- _Your task_
The reply must return each line of the data exactly.

- _Entries supplied_
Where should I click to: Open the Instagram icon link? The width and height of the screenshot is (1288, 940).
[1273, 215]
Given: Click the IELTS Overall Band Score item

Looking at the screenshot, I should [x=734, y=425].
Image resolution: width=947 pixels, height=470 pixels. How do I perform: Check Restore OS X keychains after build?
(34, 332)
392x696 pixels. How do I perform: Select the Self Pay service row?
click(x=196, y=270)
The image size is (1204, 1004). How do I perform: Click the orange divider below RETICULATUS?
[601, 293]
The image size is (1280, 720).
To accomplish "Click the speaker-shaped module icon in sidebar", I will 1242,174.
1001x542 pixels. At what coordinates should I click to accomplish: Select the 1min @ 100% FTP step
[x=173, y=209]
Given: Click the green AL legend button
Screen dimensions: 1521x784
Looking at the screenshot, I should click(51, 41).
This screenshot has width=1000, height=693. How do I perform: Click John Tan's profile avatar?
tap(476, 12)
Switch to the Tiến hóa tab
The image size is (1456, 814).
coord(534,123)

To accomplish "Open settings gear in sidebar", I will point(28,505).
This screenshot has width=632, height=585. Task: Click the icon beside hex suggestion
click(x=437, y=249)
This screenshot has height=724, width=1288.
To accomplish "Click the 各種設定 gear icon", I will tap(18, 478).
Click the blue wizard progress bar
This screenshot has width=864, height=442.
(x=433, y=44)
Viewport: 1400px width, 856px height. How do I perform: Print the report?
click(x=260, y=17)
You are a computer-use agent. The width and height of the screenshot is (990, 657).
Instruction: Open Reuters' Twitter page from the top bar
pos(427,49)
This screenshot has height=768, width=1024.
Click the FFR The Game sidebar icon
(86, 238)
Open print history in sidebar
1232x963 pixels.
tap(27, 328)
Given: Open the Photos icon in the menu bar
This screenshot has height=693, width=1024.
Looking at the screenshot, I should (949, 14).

- _Task response_
Where should I click to: Open the Instagram icon link? The width and height of the screenshot is (1288, 940).
[1273, 215]
Given: Click the IELTS Overall Band Score item

Looking at the screenshot, I should [x=734, y=425].
Image resolution: width=947 pixels, height=470 pixels. How do I perform: Check Restore OS X keychains after build?
(34, 332)
392x696 pixels. How do I perform: Select the Self Pay service row?
click(x=196, y=270)
The image size is (1204, 1004). How do I perform: Click the orange divider below RETICULATUS?
[601, 293]
The image size is (1280, 720).
To accomplish "Click the speaker-shaped module icon in sidebar", I will 1242,174.
1001x542 pixels. At what coordinates should I click to accomplish: Select the 1min @ 100% FTP step
[x=173, y=209]
Given: Click the green AL legend button
Screen dimensions: 1521x784
Looking at the screenshot, I should click(51, 41).
This screenshot has width=1000, height=693. How do I perform: Click John Tan's profile avatar?
tap(476, 12)
Switch to the Tiến hóa tab
The image size is (1456, 814).
coord(534,123)

To accomplish "Open settings gear in sidebar", I will point(28,505).
This screenshot has width=632, height=585. Task: Click the icon beside hex suggestion
click(x=437, y=249)
This screenshot has height=724, width=1288.
To accomplish "Click the 各種設定 gear icon", I will tap(18, 478).
Click the blue wizard progress bar
This screenshot has width=864, height=442.
(x=433, y=44)
Viewport: 1400px width, 856px height. How do I perform: Print the report?
click(x=260, y=17)
You are a computer-use agent. The width and height of the screenshot is (990, 657).
Instruction: Open Reuters' Twitter page from the top bar
pos(427,49)
This screenshot has height=768, width=1024.
Click the FFR The Game sidebar icon
(86, 238)
Open print history in sidebar
1232x963 pixels.
tap(27, 328)
Given: Open the Photos icon in the menu bar
This screenshot has height=693, width=1024.
Looking at the screenshot, I should (949, 14).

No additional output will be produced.